2002-04-07 16:58:21

by Steven N. Hirsch

[permalink] [raw]
Subject: 2.4.19-pre5-ac3 NFS problems

All,

I'm not sure exactly what has been integrated into Alan's pre5-ac3 kernel,
but there are serious problems with NFS over TCP. Twice in a row I've had
locked processes on the client when attempting to lock a mail spool on the
server. Required reboot on both ends to clear :-(.

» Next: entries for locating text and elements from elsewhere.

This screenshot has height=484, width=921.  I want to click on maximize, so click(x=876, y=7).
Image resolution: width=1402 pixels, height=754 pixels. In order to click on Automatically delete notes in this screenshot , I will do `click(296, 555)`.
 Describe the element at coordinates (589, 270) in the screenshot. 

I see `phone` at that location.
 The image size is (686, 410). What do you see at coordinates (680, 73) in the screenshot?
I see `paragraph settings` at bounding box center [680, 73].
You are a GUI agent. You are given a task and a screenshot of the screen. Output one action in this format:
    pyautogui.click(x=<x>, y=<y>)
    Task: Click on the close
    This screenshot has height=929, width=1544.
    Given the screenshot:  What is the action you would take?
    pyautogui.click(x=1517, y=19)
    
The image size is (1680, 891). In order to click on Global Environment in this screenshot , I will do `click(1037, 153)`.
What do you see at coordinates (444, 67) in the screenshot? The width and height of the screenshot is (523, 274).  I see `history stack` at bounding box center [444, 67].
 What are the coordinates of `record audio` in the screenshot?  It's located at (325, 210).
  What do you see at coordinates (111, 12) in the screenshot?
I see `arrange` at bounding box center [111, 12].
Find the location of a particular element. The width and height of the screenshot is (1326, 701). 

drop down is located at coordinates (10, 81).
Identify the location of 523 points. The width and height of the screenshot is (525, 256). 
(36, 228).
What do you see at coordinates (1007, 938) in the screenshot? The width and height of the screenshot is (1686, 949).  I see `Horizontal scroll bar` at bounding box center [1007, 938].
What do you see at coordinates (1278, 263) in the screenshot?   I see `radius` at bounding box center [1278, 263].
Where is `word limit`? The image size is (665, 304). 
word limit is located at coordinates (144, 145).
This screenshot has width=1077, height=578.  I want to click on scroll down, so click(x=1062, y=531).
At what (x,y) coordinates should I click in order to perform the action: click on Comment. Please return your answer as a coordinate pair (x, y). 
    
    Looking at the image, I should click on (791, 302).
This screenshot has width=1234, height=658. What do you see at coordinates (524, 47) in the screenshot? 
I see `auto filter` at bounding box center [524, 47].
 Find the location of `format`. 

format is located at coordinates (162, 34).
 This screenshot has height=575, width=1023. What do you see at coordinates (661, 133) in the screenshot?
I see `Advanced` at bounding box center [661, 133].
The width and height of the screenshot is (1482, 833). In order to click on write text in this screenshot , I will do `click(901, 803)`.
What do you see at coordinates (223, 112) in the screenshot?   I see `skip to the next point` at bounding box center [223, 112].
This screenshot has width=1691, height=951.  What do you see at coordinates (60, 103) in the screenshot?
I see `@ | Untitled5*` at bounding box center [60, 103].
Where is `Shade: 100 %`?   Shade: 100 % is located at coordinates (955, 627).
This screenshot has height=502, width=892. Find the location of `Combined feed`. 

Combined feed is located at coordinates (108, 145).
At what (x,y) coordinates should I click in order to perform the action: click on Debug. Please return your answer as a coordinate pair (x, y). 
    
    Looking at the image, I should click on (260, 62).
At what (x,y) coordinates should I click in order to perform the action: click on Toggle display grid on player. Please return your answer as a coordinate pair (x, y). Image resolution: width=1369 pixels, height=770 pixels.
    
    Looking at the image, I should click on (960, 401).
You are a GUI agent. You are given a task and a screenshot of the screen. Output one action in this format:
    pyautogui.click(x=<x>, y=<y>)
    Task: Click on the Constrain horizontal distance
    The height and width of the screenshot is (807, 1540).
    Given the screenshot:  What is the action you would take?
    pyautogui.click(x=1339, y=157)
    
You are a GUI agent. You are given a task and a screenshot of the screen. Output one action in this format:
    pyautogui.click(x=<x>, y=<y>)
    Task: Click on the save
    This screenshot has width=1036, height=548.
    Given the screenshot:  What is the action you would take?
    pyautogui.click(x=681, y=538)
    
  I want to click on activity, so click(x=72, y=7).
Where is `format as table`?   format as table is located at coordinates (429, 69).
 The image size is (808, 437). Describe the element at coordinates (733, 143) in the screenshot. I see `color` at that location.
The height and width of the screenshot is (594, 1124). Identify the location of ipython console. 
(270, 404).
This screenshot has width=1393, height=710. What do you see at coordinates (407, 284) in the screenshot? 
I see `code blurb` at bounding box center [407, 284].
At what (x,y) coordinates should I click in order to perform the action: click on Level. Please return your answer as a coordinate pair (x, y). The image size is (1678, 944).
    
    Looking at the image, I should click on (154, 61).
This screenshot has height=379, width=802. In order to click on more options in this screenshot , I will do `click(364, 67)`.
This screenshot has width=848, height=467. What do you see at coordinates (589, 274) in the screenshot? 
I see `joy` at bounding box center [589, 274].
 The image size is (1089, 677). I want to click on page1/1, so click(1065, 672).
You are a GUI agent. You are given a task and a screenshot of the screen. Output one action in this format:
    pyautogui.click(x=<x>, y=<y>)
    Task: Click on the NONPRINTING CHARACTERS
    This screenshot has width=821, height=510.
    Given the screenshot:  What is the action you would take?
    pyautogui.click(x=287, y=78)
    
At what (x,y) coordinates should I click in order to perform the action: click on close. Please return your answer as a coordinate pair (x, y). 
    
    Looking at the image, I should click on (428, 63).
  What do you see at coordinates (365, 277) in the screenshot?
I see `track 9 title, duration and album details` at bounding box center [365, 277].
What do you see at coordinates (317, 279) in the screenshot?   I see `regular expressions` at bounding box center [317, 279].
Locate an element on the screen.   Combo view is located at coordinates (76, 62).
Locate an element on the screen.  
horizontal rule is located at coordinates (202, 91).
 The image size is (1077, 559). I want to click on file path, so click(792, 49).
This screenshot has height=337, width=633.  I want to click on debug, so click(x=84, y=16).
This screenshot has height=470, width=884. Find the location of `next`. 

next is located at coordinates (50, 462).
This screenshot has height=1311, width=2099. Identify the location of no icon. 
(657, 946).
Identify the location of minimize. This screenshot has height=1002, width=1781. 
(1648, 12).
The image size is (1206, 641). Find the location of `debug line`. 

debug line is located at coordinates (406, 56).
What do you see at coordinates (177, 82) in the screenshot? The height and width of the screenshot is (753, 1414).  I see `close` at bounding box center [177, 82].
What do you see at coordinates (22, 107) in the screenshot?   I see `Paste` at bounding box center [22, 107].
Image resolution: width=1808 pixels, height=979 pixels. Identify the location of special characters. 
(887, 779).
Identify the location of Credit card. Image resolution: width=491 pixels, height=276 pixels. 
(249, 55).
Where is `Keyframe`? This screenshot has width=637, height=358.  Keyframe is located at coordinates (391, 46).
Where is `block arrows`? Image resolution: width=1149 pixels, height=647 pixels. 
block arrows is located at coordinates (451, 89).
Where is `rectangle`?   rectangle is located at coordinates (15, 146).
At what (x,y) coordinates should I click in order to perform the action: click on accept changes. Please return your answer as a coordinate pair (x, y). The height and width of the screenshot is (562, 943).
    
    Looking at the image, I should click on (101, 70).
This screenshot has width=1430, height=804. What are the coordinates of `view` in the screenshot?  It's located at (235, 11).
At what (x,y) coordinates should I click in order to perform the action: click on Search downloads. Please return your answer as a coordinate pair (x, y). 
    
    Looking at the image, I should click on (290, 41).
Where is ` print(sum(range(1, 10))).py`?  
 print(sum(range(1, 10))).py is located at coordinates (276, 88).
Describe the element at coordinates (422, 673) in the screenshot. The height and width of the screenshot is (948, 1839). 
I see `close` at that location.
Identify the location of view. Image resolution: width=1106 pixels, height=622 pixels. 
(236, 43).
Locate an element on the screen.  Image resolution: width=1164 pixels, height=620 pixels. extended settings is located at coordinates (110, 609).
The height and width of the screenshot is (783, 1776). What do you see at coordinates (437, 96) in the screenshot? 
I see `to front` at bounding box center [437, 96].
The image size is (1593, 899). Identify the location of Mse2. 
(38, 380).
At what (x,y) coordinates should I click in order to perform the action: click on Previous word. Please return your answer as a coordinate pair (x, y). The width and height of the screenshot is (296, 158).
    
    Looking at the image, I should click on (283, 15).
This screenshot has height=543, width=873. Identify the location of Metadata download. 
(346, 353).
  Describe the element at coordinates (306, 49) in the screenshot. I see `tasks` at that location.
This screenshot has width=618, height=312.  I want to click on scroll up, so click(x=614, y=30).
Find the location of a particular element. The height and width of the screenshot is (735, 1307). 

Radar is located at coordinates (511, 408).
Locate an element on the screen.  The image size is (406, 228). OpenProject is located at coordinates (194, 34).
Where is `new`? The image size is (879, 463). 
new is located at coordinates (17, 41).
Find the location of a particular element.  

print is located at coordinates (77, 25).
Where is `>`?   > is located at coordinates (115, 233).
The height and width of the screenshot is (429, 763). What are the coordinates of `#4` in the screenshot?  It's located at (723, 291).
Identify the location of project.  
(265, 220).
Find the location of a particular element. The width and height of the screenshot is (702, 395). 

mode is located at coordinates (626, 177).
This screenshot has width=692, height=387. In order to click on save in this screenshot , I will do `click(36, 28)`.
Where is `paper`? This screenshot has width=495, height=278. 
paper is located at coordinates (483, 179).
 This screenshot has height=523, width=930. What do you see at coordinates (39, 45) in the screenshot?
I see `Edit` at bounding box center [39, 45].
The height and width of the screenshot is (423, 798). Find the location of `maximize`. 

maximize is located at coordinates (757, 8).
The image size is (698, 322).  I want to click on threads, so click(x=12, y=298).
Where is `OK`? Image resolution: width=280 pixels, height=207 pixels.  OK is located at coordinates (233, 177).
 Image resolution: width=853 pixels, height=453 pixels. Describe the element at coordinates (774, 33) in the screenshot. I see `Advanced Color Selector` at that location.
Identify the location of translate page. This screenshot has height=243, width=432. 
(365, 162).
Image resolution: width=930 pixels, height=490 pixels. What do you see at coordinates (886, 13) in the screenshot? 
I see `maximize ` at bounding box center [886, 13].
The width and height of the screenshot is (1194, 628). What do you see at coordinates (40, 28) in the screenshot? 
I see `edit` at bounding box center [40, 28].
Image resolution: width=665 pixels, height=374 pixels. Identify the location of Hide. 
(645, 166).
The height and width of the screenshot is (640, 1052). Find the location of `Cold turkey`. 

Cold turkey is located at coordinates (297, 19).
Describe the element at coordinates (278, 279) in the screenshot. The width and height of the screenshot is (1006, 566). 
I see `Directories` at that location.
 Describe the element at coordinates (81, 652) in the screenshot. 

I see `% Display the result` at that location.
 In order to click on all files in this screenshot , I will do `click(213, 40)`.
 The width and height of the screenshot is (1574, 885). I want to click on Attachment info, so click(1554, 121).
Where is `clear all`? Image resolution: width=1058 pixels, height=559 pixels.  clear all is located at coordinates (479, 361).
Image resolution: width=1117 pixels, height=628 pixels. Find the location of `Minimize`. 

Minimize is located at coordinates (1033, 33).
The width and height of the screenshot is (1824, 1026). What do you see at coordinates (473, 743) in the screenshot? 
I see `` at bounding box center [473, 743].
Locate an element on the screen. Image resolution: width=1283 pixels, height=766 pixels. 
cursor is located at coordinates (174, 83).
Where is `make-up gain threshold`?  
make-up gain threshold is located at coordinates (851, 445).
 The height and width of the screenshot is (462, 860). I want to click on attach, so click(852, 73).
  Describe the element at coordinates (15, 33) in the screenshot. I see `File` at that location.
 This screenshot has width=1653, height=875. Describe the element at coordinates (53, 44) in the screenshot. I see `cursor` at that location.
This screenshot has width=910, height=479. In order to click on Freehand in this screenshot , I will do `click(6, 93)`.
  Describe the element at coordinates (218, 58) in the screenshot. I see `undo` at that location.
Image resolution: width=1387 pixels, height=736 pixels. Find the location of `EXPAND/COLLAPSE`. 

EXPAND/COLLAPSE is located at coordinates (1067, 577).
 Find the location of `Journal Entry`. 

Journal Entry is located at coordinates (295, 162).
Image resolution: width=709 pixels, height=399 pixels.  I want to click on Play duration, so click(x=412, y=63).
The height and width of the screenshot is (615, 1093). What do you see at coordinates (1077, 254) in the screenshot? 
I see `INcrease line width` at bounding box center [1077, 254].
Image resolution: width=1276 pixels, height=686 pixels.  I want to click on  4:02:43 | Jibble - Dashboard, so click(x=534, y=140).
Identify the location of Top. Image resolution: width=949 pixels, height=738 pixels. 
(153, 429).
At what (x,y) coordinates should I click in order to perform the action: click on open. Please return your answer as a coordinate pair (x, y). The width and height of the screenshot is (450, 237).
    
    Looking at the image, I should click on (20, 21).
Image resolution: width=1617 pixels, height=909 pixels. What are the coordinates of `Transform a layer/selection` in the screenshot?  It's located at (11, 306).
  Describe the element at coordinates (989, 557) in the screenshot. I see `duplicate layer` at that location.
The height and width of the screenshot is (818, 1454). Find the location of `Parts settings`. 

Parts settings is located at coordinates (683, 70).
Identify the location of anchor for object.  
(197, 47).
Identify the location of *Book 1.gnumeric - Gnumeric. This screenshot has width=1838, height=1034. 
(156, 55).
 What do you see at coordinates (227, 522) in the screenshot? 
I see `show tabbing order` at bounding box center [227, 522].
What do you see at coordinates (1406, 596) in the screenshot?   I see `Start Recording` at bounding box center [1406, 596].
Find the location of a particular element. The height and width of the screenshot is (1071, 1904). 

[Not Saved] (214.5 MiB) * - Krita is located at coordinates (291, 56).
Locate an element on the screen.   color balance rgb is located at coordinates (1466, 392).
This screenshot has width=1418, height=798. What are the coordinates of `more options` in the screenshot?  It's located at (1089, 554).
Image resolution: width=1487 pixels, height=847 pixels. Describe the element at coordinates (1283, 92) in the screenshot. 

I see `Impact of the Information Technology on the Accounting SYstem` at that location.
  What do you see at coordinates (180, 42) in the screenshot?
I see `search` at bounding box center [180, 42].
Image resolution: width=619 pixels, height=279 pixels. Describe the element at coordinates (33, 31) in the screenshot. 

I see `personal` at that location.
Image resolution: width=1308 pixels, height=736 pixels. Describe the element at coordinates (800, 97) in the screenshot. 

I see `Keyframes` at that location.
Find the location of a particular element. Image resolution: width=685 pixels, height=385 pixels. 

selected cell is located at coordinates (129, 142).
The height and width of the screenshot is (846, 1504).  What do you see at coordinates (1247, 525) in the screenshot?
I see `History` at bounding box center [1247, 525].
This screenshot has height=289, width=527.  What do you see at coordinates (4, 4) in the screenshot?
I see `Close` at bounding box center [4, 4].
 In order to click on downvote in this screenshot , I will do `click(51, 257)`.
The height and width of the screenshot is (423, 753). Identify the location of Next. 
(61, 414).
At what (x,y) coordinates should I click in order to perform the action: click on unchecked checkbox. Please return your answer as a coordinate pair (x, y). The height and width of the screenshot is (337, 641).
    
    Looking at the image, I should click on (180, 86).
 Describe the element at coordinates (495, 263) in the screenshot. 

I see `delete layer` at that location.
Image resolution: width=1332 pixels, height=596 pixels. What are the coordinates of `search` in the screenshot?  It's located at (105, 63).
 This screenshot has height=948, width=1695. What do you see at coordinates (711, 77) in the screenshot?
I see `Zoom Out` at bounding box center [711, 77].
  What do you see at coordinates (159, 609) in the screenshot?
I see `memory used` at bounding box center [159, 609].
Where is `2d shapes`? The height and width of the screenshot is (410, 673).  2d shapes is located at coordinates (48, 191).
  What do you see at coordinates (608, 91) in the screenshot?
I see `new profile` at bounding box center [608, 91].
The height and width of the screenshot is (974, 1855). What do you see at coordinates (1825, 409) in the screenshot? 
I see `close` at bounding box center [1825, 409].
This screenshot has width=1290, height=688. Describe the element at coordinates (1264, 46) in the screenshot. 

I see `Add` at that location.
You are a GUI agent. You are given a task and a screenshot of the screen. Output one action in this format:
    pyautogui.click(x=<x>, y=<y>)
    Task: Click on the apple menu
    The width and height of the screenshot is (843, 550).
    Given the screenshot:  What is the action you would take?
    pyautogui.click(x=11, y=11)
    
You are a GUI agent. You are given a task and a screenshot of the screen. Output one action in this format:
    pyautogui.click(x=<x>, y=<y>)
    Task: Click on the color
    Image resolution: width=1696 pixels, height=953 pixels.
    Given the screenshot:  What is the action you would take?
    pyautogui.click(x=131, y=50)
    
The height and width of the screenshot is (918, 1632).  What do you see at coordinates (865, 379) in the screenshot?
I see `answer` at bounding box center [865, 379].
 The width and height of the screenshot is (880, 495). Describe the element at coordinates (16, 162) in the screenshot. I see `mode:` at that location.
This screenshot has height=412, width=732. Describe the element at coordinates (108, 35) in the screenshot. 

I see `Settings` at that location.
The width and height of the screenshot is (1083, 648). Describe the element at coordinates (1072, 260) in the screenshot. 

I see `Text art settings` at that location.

FWIW, I had been running for almost a month prior with 2.4.19-pre2 +
Trond's 2.4.18_NFS_ALL using NFS over TCP and saw no problems. I moved to
the new kernel ONLY on the server. After reverting back, all seems stable
again.

What is the current status of the various 2.4.x patches floating around?

Steve



_______________________________________________
NFS maillist - [email protected]
https://lists.sourceforge.net/lists/listinfo/nfs


2002-04-08 02:34:53

by NeilBrown

[permalink] [raw]
Subject: Re: 2.4.19-pre5-ac3 NFS problems

On Sunday April 7, [email protected] wrote:
> All,
>
> I'm not sure exactly what has been integrated into Alan's pre5-ac3 kernel,
> but there are serious problems with NFS over TCP. Twice in a row I've had
> locked processes on the client when attempting to lock a mail spool on the
> server. Required reboot on both ends to clear :-(.
>
> FWIW, I had been running for almost a month prior with 2.4.19-pre2 +
> Trond's 2.4.18_NFS_ALL using NFS over TCP and saw no problems. I moved to
> the new kernel ONLY on the server. After reverting back, all seems stable
> again.
>
> What is the current status of the various 2.4.x patches floating around?

2.4.19-pre5-ac3 has my TCP (and SMP) patches that are in 2.5, but
aren't ready for 2.4.real yet as they haven't had enough
testing... thanks for doing some testing.

How repeatable is the problem? Simple locking seems to work for me,
so presumably it is some particular combination or load..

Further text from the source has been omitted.